Print the whole listing below again, exactly as given.
------------
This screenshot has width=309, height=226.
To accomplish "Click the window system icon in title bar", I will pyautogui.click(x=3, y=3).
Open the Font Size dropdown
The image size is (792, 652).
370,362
------------
→ PROBLEM SOLUTION:
This screenshot has width=309, height=226.
To accomplish "Click the window system icon in title bar", I will pyautogui.click(x=3, y=3).
Open the Font Size dropdown
The image size is (792, 652).
370,362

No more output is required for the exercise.